- [Provided records]:
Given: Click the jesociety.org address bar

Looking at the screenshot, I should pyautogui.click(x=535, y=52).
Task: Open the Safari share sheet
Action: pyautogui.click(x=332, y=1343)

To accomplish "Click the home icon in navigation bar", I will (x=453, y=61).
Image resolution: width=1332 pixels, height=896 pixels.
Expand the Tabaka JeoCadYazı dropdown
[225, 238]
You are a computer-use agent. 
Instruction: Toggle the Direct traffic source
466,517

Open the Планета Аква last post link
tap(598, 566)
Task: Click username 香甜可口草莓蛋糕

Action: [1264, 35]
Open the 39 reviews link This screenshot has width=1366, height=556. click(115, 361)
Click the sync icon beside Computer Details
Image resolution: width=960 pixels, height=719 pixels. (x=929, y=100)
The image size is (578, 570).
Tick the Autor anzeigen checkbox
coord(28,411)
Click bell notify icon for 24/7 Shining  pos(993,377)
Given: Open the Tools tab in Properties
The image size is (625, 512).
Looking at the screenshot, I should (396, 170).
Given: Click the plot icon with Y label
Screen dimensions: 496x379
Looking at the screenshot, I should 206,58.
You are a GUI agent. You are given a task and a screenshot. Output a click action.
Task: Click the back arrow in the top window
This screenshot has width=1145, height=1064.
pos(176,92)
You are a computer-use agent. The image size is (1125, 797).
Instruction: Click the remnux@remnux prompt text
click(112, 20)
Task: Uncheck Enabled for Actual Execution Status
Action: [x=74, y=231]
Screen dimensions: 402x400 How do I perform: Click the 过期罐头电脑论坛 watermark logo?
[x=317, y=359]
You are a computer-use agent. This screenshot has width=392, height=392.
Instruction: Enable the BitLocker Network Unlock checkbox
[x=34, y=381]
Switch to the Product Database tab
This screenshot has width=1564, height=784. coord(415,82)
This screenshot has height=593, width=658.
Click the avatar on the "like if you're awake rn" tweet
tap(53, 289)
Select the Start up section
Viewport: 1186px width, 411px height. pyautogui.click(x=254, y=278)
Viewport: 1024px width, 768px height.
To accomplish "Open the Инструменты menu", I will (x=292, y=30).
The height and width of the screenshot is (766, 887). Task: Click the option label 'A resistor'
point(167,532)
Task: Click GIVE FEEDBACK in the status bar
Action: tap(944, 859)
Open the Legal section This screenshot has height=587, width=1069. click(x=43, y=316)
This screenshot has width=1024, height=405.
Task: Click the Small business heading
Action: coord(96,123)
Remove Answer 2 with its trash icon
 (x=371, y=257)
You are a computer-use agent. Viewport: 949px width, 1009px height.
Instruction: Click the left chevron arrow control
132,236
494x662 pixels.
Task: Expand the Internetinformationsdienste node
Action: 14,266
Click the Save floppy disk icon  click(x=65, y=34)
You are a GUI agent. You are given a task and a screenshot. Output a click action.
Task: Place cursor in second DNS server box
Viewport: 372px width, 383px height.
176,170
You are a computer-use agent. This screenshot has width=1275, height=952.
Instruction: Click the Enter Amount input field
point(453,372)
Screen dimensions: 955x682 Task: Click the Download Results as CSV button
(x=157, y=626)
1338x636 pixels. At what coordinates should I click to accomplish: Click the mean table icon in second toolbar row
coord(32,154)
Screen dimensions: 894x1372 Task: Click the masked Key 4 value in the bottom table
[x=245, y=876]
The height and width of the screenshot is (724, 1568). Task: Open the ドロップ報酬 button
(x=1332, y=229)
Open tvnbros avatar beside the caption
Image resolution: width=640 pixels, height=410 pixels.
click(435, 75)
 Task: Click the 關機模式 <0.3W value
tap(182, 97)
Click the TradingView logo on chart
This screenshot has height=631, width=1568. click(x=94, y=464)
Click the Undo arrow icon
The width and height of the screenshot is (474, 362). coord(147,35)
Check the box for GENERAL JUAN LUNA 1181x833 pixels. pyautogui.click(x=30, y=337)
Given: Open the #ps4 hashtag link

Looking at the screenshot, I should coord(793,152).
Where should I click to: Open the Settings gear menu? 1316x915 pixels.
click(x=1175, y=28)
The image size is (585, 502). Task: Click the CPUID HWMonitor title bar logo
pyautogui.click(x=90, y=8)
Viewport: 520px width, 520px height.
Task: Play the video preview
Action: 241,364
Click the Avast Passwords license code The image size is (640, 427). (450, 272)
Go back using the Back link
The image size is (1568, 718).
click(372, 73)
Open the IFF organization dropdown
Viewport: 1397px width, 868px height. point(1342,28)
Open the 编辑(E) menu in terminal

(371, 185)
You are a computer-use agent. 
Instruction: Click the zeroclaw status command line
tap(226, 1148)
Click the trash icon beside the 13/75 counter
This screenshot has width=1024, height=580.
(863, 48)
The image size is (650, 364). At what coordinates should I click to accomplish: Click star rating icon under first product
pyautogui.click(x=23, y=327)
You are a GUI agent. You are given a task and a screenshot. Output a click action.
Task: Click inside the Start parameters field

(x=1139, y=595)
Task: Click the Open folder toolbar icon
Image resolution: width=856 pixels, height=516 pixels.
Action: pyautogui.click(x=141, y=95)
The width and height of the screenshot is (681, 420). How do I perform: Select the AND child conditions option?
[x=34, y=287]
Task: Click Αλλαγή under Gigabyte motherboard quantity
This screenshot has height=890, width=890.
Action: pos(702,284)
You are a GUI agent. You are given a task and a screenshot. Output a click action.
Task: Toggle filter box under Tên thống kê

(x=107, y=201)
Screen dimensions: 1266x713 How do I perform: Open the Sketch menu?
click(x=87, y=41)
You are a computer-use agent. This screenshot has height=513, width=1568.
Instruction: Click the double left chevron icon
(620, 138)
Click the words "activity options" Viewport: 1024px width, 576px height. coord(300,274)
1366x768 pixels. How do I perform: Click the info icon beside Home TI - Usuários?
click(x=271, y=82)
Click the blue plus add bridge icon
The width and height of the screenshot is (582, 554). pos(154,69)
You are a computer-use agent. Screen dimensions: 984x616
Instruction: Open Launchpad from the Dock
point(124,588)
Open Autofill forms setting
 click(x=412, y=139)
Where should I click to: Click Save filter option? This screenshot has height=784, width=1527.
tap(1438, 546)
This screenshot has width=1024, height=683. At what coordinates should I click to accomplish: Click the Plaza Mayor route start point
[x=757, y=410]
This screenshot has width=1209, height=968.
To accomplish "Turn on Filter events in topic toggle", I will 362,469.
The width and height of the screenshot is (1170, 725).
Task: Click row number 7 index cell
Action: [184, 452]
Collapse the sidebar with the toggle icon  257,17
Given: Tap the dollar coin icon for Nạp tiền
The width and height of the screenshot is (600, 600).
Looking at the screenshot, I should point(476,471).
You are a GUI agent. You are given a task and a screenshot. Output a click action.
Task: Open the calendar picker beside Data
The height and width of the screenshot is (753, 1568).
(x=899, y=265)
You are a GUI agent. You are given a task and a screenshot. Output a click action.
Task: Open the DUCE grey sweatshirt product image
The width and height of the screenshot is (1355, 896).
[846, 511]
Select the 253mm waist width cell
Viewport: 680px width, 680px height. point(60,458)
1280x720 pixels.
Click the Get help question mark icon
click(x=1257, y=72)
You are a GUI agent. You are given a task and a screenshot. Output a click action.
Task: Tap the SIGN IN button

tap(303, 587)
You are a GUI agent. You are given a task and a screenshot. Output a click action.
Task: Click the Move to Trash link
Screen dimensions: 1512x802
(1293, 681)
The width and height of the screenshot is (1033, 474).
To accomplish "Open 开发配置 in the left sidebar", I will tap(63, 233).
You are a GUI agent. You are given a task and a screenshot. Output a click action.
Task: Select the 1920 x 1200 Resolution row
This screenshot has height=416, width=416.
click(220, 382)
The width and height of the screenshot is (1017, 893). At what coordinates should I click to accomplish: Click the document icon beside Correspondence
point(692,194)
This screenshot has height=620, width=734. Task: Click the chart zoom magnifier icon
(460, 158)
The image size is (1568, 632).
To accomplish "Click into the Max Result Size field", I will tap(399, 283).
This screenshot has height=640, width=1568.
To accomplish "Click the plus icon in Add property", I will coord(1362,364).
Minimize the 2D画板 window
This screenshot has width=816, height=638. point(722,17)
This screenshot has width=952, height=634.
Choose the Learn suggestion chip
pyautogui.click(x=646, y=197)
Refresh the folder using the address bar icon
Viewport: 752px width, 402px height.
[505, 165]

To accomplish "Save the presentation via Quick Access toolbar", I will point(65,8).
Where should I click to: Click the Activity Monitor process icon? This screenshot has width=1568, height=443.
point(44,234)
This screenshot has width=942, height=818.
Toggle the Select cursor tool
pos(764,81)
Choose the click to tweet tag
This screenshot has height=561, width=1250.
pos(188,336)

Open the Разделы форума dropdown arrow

- [What to work on]: Repeat verbatim the opening run of entries, ending with the line that contains "Given: Click the plot icon with Y label".

- [Result for this exercise]:
Given: Click the jesociety.org address bar

Looking at the screenshot, I should pyautogui.click(x=535, y=52).
Task: Open the Safari share sheet
Action: pyautogui.click(x=332, y=1343)

To accomplish "Click the home icon in navigation bar", I will (x=453, y=61).
Image resolution: width=1332 pixels, height=896 pixels.
Expand the Tabaka JeoCadYazı dropdown
[225, 238]
You are a computer-use agent. 
Instruction: Toggle the Direct traffic source
466,517

Open the Планета Аква last post link
tap(598, 566)
Task: Click username 香甜可口草莓蛋糕

Action: [1264, 35]
Open the 39 reviews link This screenshot has width=1366, height=556. click(115, 361)
Click the sync icon beside Computer Details
Image resolution: width=960 pixels, height=719 pixels. (x=929, y=100)
The image size is (578, 570).
Tick the Autor anzeigen checkbox
coord(28,411)
Click bell notify icon for 24/7 Shining  pos(993,377)
Given: Open the Tools tab in Properties
The image size is (625, 512).
Looking at the screenshot, I should (396, 170).
Given: Click the plot icon with Y label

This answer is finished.